HomeMy WebLinkAbout2012 02_OPWA_OWRB Refinancing_2012.02.07THE OWASSO PUBLIC WORKS AUTHORITY
RESOLUTION NO. 2012-02
A RESOLUTION OF THE OWASSO PUBLIC WORKS AUTHORITY
AUTHORIZING A LOAN FROM THE OKLAHOMA WATER
RESOURCES BOARD IN THE TOTAL AGGREGATE PRINCIPAL
AMOUNT OF NOT TO EXCEED $1,095,000; APPROVING THE
ISSUANCE OF A PROMISSORY NOTE IN THE TOTAL AGGREGATE
PRINCIPAL AMOUNT OF NOT TO EXCEED $1,095,000, SECURED BY A
PLEDGE OF REVENUES AND AUTHORIZING ITS EXECUTION;
DESIGNATING THE LOCAL TRUSTEE; APPROVING AND
AUTHORIZING THE EXECUTION OF A LOAN AGREEMENT;
APPROVING AND AUTHORIZING THE EXECUTION OF A SERIES 2012
SUPPLEMENTAL NOTE INDENTURE; RATIFYING A LEASE, AS
AMENDED BY AN AMENDMENT TO LEASE; APPROVING VARIOUS
COVENANTS; APPROVING AND AUTHORIZING PAYMENT OF FEES
AND EXPENSES; AUTHORIZING DOCUMENTS PERTAINING TO A
YEAR-TO-YEAR PLEDGE OF CERTAIN SALES TAX REVENUE; AND
CONTAINING OTHER PROVISIONS RELATING THERETO.

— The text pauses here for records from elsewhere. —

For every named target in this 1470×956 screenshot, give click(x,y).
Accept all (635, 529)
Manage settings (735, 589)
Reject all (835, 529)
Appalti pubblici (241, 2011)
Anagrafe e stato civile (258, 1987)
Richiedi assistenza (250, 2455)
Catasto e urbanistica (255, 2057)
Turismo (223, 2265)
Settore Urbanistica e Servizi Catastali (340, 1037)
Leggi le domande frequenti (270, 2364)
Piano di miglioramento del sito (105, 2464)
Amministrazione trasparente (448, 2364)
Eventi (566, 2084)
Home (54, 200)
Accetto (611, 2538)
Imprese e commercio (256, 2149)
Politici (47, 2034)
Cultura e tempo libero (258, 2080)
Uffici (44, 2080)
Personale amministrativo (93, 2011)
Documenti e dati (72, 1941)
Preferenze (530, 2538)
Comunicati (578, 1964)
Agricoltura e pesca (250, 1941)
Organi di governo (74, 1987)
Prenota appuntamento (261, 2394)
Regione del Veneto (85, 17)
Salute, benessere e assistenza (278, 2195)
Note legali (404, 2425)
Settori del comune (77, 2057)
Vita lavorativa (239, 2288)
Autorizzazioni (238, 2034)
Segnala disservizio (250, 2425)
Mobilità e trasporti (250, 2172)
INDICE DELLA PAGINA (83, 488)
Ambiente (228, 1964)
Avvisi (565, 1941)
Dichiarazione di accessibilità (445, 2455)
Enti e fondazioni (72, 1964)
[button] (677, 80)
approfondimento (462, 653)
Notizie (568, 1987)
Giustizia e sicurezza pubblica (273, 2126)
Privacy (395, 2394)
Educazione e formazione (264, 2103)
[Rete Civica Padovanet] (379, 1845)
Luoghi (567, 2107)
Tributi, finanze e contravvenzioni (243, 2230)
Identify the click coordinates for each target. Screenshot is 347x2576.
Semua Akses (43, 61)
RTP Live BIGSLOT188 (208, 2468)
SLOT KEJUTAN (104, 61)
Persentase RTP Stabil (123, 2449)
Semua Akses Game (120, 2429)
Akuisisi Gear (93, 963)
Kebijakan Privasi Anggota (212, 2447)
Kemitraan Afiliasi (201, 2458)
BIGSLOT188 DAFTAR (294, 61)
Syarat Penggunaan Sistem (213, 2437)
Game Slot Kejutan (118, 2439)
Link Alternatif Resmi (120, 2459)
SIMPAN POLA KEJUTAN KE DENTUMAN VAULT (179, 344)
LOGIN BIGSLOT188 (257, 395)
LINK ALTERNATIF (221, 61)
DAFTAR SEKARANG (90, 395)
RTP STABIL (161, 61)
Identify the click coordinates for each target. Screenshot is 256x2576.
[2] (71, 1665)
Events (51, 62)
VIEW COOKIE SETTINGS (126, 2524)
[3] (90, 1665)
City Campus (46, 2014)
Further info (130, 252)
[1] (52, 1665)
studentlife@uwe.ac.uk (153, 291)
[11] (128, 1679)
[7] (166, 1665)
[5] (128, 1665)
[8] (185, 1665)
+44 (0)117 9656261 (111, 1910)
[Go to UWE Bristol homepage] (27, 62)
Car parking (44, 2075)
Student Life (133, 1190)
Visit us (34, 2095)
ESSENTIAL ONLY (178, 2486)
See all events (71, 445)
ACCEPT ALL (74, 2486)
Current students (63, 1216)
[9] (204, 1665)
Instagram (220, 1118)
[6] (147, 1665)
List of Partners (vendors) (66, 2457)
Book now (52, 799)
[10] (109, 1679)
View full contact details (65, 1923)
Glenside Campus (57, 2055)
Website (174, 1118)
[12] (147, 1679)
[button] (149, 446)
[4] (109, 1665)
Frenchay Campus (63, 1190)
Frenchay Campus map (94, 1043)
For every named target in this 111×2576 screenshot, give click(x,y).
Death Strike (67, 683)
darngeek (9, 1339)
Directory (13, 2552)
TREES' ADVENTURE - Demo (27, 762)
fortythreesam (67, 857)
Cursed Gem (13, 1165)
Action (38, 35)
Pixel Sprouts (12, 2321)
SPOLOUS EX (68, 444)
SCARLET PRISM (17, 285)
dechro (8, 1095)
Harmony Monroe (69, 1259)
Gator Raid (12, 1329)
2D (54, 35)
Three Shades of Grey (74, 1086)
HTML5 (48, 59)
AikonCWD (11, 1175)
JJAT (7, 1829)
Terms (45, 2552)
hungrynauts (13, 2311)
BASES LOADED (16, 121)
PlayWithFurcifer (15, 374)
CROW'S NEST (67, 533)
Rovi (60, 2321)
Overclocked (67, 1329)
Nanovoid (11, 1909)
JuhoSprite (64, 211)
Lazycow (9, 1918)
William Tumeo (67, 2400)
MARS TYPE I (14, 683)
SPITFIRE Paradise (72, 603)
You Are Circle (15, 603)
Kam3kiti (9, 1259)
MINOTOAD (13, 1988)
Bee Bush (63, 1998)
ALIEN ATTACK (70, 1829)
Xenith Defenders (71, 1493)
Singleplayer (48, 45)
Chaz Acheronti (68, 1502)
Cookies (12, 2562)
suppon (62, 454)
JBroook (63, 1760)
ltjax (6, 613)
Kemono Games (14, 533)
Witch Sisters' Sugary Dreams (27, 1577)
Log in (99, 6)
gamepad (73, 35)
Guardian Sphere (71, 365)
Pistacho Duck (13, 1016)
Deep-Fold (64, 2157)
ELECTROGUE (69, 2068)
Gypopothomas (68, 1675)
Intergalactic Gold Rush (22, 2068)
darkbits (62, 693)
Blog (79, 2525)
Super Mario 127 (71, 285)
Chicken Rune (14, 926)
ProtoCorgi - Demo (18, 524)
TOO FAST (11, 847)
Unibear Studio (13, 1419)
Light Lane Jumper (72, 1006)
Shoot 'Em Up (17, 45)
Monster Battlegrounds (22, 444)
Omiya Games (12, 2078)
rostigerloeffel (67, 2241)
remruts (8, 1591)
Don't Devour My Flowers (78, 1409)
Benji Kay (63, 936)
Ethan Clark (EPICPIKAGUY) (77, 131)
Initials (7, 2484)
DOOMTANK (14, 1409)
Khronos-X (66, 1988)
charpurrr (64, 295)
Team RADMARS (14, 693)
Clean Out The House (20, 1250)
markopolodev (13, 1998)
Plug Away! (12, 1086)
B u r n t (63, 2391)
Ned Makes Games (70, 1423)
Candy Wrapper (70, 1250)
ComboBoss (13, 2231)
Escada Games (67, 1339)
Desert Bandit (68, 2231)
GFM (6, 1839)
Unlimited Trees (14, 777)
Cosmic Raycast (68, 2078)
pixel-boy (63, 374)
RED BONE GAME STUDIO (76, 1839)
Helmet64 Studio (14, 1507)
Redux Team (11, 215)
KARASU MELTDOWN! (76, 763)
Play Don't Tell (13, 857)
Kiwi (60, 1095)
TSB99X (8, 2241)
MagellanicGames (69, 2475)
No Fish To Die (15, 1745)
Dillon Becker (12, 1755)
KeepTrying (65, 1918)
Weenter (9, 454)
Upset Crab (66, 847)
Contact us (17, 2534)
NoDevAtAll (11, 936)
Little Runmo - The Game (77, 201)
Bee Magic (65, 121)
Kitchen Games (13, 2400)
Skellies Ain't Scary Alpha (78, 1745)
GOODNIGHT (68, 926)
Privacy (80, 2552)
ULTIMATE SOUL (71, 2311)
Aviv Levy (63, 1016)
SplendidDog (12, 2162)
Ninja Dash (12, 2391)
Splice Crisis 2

WHEREAS, The Owasso Public Works Authority, Tulsa County, Oklahoma (the
"Borrower"), was organized under Title 60, Oklahoma Statutes 2011, Sections 176-180.4, as
amended, for the purpose of furthering the public functions of the City of Owasso, Oklahoma (the
"City"); and
WHEREAS, the Borrower heretofore issued its Series 2002B Promissory Note to
Oklahoma Water Resources Board in the original principal amount of $1,550,000 (the "2002B
Note"); and
WHEREAS, the 2002B Note provided long term financing for wastewater system
improvements constructed by the Borrower; and
WHEREAS, the Board has approved a loan application of the Borrower and the Borrower
has determined to borrow money from the Board for the purpose of refinancing the outstanding
principal amount of the 2002B Note and to evidence such loan by the issuance of the Borrower's
Series 2012 Promissory Note to Oklahoma Water Resources Board in the original principal amount
of not to exceed $1,095,000 (the "2012 Note"), said Note being secured by a pledge of revenue
derived from Borrower's water, sanitary sewer, garbage and trash collection systems and the Bailey
Ranch Golf Club (hereinafter collectively the "System") and the revenue generated pursuant to a
two percent (2%) sales tax received by the Borrower from the City, which sales tax is levied
pursuant to Ordinance No. 103 of the City, as amended by Ordinance No. 153 of said City (the
"Limited Sales Tax Revenue").
NOW, THEREFORE, BE IT RESOLVED BY THE TRUSTEES OF THE OWASSO
PUBLIC WORKS AUTHORITY, TULSA COUNTY, OKLAHOMA:
Section 1. Issuance of Note. The Borrower is hereby authorized to accept said loan and
issue its 2012 Note payable to the Board. The principal amount of the 2012 Note shall not exceed
$1,095,000, and the Net Interest Cost on the 2012 Note shall not exceed 4.50% per annum, and the
maturity date shall be not later than October 1, 2016. The Chairman or Vice Chairman shall be
authorized to execute a Certificate of Determination establishing the principal amount, maturity,
and rate of interest on the Note. The 2012 Note will be secured by a lien on the revenues of the
System and a year-to-year pledge of the Limited Sales Tax Revenue. The officers of the Borrower
are hereby authorized and directed to execute the 2012 Note and to do any and all lawful things to
effect said loan and secure said loan from the Board.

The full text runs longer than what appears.